The promising cooperative agreements reached are especially noteworthy given the tone of nationalism and confrontation so prominent in this administration.
Visiting Malaysia first, before moving on to the other countries, definitely reflects the steadily growing economic importance of Southeast Asia. That includes manufacturing powerhouse Vietnam. Japan and South Korea are more customary presidential stops.
In Kuala Lumpur, Trump signed several regional agreements, including a peace accord between Cambodia and Thailand.
The visit to Malaysia involved elaborate ceremonies, including beautiful, symmetrical traditional dance and military displays.
Gifts are usually prominent in Donald Trump’s travels. Japan gave the president a golf club used by the late Prime Minister Shinzo Abe, who became a good friend, along with 250 cherry blossom trees to replace some of those donated by that nation early in the 20th century.
South Korea presented a replica gold crown from an ancient dynasty. A banquet featured beef patties with ketchup, a favorite dish of the president.
Trump’s stop in Korea included a meeting with President Xi Jinping of China. That discussion resulted in important agreements on rare earths and agriculture, along with limiting drug trafficking.
In a similar Asia trip in 2009, President Barack Obama described himself as the “first Pacific president” of the United States, referring to his birth in Hawaii and education in Indonesia. That statement may be described as a mild exaggeration.
U.S. involvement in Asia dates back much further in our history.
President Millard Fillmore opened Japan to the outside world in 1854. Commodore Matthew Perry delivered a letter of friendship from Fillmore, accompanied by a very heavily armed naval flotilla.
Fillmore, not a great president, can be labeled “first” in Pacific terms.
President Theodore Roosevelt has the greatest claim to be our first Pacific commander-in-chief. He won the first Nobel Peace Prize in 1905 for ending the brutal Russo-Japanese War, a great accomplishment.
At the time, Roosevelt declared that as the 20th century unfolded, Asia would become in some respects more important than Europe for the United States. In this realm, as in others, history has vindicated him.
President Dwight D. Eisenhower received an “education” in the Philippines in useful ways as aide to imperious General Douglas MacArthur. His Farewell Address warned of the growing “military-industrial complex” and mentioned “four major wars” of “great powers” in the 20th century, three involving the U.S.
He did not name them, but almost certainly meant the two world wars, the Korean War and the Russo-Japanese War.
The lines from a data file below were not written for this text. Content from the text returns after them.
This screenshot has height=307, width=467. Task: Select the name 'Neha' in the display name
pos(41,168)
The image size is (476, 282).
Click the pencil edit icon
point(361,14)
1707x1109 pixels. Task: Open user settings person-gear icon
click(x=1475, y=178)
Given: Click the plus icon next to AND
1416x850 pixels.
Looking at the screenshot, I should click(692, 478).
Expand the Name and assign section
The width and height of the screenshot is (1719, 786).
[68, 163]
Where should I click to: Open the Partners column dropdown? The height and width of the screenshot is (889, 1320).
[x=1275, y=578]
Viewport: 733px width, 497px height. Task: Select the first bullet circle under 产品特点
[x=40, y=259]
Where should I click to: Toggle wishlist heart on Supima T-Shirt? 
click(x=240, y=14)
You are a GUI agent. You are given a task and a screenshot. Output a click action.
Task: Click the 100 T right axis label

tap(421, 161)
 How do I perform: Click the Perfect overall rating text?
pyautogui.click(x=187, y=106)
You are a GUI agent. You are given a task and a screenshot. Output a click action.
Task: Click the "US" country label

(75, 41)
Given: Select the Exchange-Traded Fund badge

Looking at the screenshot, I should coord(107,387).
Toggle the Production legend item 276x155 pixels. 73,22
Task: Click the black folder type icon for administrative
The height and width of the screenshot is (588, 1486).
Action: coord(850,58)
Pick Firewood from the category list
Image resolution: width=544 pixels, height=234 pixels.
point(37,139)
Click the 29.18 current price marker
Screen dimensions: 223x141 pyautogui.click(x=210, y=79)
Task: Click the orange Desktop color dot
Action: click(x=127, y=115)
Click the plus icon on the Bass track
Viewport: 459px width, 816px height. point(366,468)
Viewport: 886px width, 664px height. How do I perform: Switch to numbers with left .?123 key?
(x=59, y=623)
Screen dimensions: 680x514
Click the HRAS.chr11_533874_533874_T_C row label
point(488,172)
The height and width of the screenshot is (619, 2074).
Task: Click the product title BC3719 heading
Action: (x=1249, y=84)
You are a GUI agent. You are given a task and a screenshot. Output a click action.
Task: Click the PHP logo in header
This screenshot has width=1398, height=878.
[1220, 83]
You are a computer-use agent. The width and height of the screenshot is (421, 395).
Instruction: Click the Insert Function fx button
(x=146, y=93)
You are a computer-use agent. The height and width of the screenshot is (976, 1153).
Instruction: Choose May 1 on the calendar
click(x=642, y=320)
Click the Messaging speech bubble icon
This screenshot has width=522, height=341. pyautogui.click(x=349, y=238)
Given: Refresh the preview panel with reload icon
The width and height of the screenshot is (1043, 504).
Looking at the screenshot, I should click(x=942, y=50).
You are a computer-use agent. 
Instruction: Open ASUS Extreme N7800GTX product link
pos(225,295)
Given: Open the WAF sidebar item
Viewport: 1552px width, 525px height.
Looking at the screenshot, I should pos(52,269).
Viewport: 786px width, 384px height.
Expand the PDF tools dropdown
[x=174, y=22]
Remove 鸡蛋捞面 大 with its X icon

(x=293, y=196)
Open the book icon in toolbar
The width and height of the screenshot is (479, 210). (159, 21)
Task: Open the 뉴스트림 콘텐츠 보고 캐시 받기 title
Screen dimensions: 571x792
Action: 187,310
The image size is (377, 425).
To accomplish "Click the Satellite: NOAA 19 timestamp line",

Three involved Asia.
The 21st century is more peaceful — so far — permitting government leaders to focus more on economic concerns and less on armed conflict.
Both China and Japan have enormous economies that remain smaller than the U.S., and are fairly predictable. Scare stories about China distort a reality in which all three economies are increasingly integrated and mutually dependent.
The meeting of Presidents Trump and Xi in South Korea embodies the growing power and international influence of that nation. President Harry Truman in 1950 supported the UN defense of South Korea. South Korea returned the favor by providing enormously effective troops to support the U.S. and South Vietnam in the Vietnam War.
Military cooperation remains close.
Trump’s trip fortunately included specific, positive agreements. That dimension is especially important in this confrontational, nationalistic time.
Arthur I. Cyr is author of “After the Cold War- American Foreign Policy, Europe and Asia” (NYU Press and Macmillan).